Das primäre Gasdrucksteuerungssystem nimmt die erste Druckreduzierung vor. Es stellt damit sicher, dass das Gas zur nächsten Stufe des Systems mit dem richtigen Druck und der richtigen Durchflussrate weitergeleitet wird. Die Reduzierung geschieht entweder mithilfe eines einzigen Druckreglers oder einer doppelten Druckregler-Anordnung, obwohl es schwierig sein kann, den richtigen Eingangs- und Ausgangsdruck zu bestimmen. Es ist wichtig, den Unterschied der Medien zu berücksichtigen. So wird zum Beispiel Kohlendioxid im Zylinder bei etwa 55 bar aufbewahrt, während Stickstoff bis 300 bar in Flaschen abgefüllt werden kann. Anlagenbetreiber können in bestimmten Situationen Geld sparen, wenn angeschlossene Gasflaschen keinen Zwei-Stufen-Druckregler erfordern, auch wenn das bei der Lieferung der Flasche im Werk Standard ist.

Point-of-Use-System
Das Point-of-Use-System (SPU) ist die wichtige letzte Stufe der Druckeinstellung, bevor das Gas verwendet wird.

Automatisches Umschalten ermöglicht nahtlosen Wechsel von einer Gasquelle auf eine andere, um eine ununterbrochene Gasförderung bereitzustellen. Das wird mithilfe von gestaffelten Einstellungen von zwei Druckreglern erreicht, die dem System fortlaufenden Betrieb gestatten, wenn die primäre Gasquelle gewechselt wird. Anlagenbetreiber sollten Lösungen mit verschiedenen möglichen Umschaltdrücken finden, um die Gasflasche optimal zu nutzen.

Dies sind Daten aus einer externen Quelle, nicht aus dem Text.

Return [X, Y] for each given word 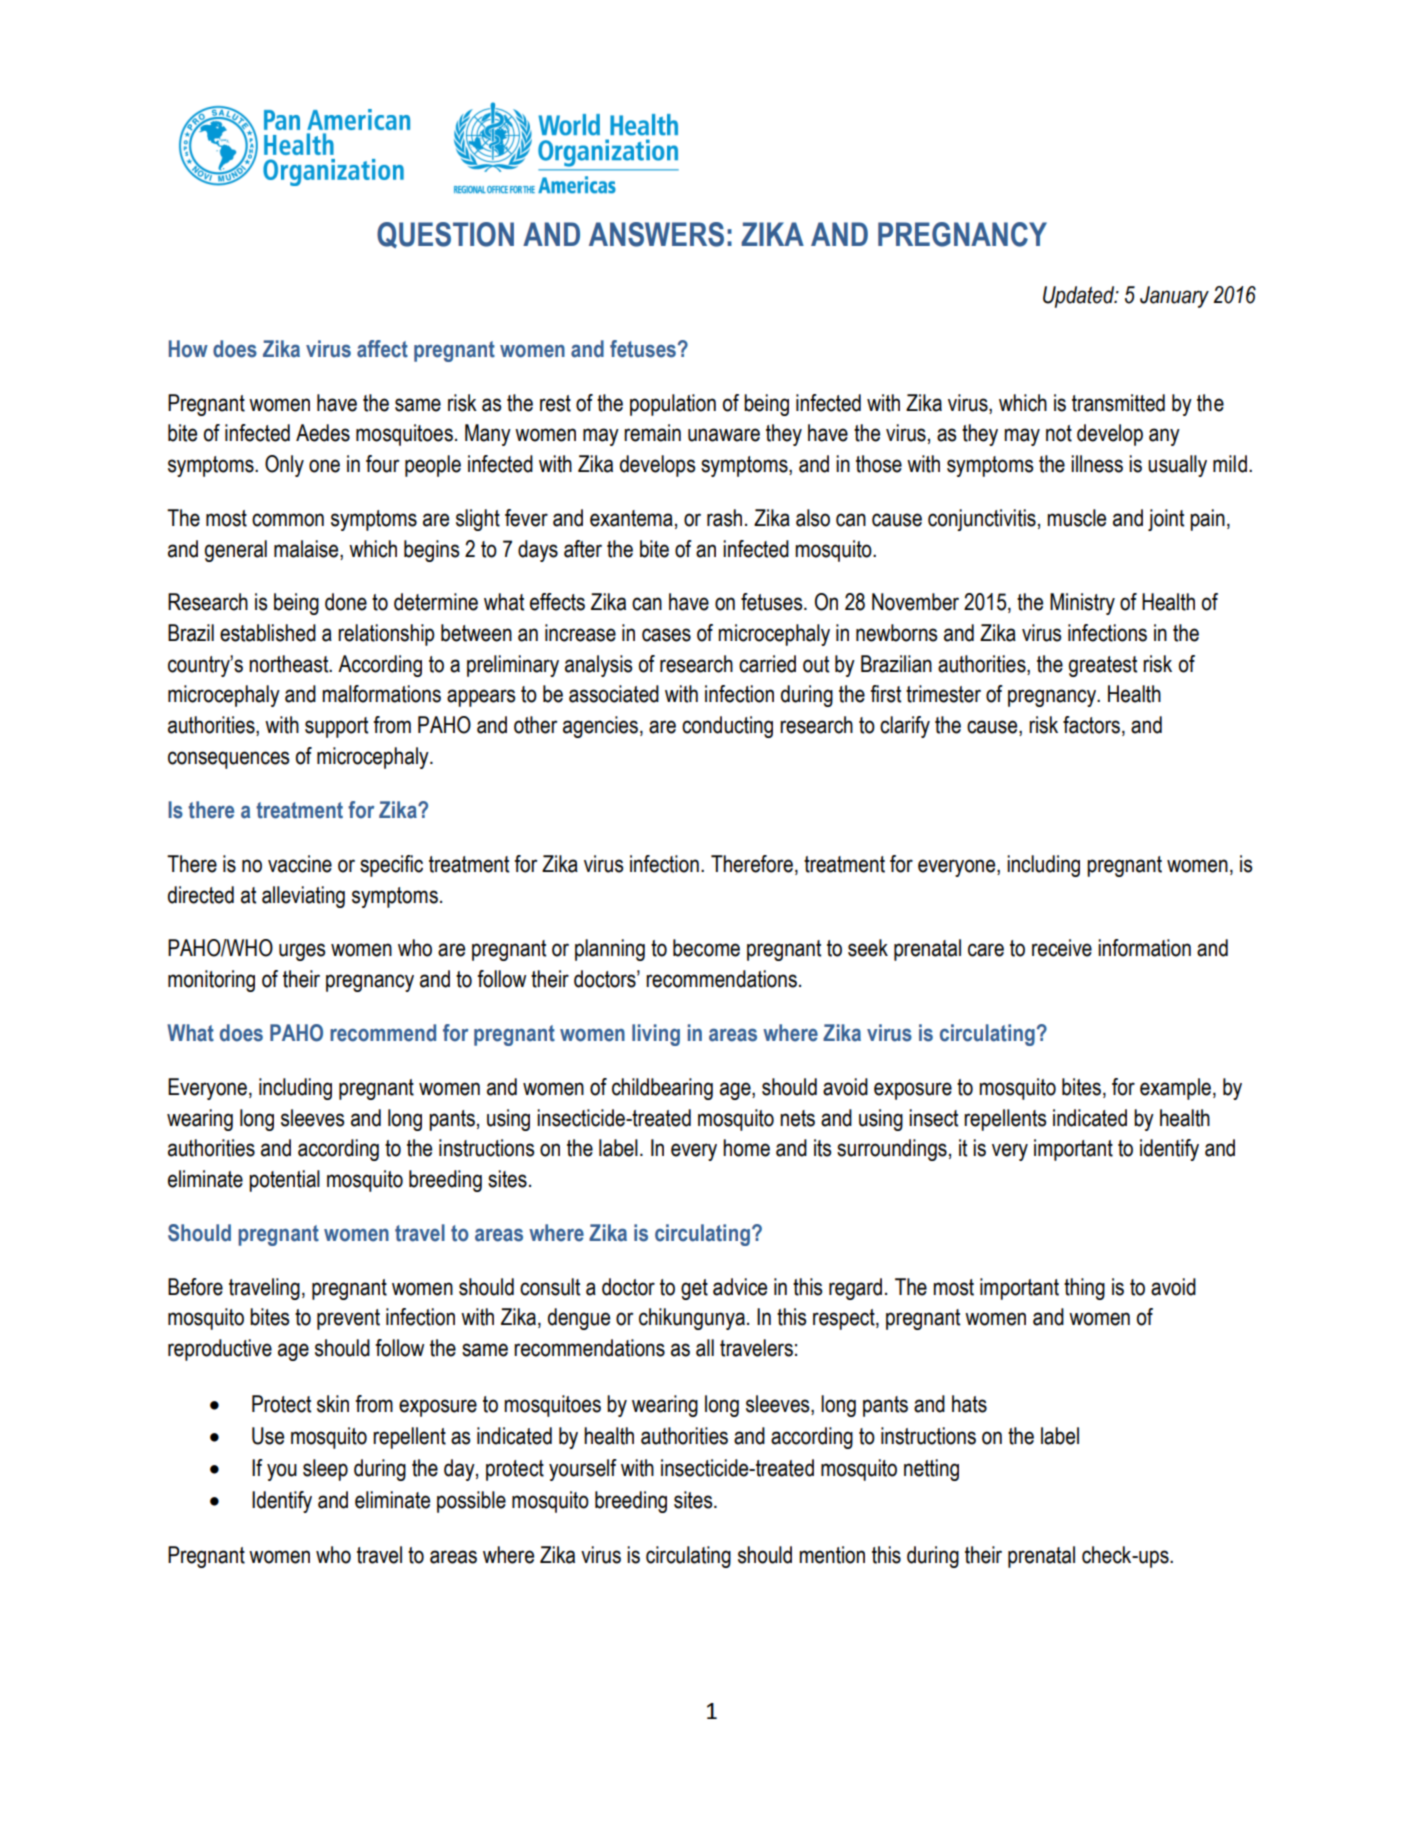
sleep [325, 1470]
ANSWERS [656, 234]
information [1144, 948]
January [1174, 297]
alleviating [303, 897]
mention [832, 1555]
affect [382, 349]
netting [931, 1470]
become [706, 948]
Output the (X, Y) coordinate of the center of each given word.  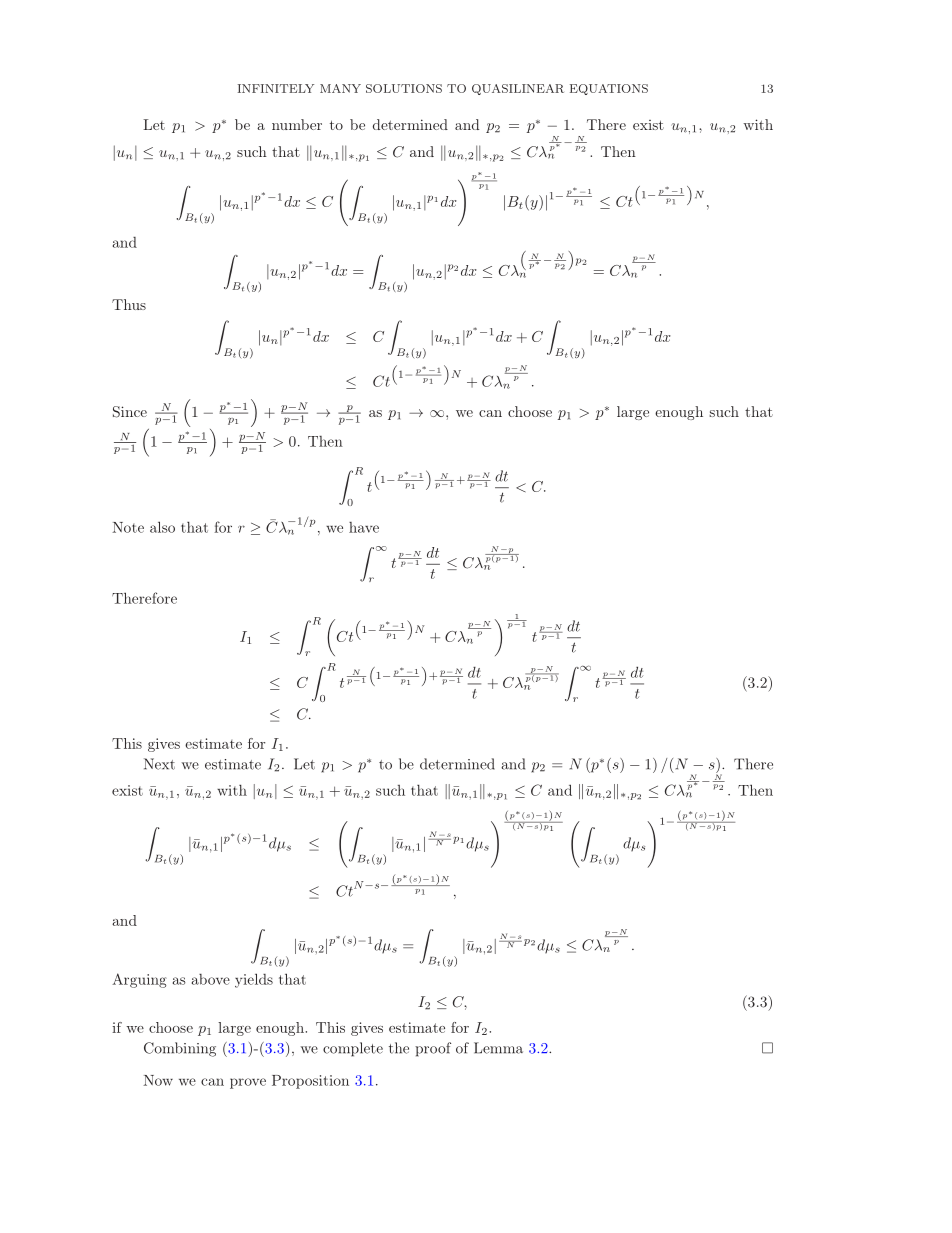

Der Einsatzort stellt die wichtigste Kontrollstufe dar, bevor das Gas das Gerät, den Test oder das System erreicht, wo es eingesetzt wird. Normalerweise enthält das System einen Druckregler, ein Manometer und Absperrventile, die den Werksmitarbeitern das genaue Einstellen des Drucks erleichtern. Wenn die Druckkontrolle zwischen der primären Gasdruckkontrolle an der Flasche und dem Einsatzort identisch ist, können Bediener einen einstufigen Druckregler verwenden, der die Gesamtkosten und die Komplexität des Systems reduzieren kann.

Mehr Effizienz durch Drittberater

Außendiensttechniker
Außendiensttechniker von Fluidsystemanbietern liefern wichtige Analysen, um das Design und die Montage gefertigter Lösungen zu überwachen.

Um sicherzugehen, dass alle Untersysteme bei optimaler Leistung funktionieren, sollte ein Drittberater herangezogen werden, um das System zu evaluieren und zu zeigen, wo bessere Effizienz erzielt werden kann. Auf diese Art und Weise können Anlagenbetreiber ihre eigenen Systeme besser verstehen, die richtigen Bauteile auswählen, Designverbesserungen überwachen, vollständige Dokumentationen liefern und die Entwicklung verbesserter Verfahren zur Instandhaltung und Verwendung des Systems bei maximaler Kapazität mitbestimmen.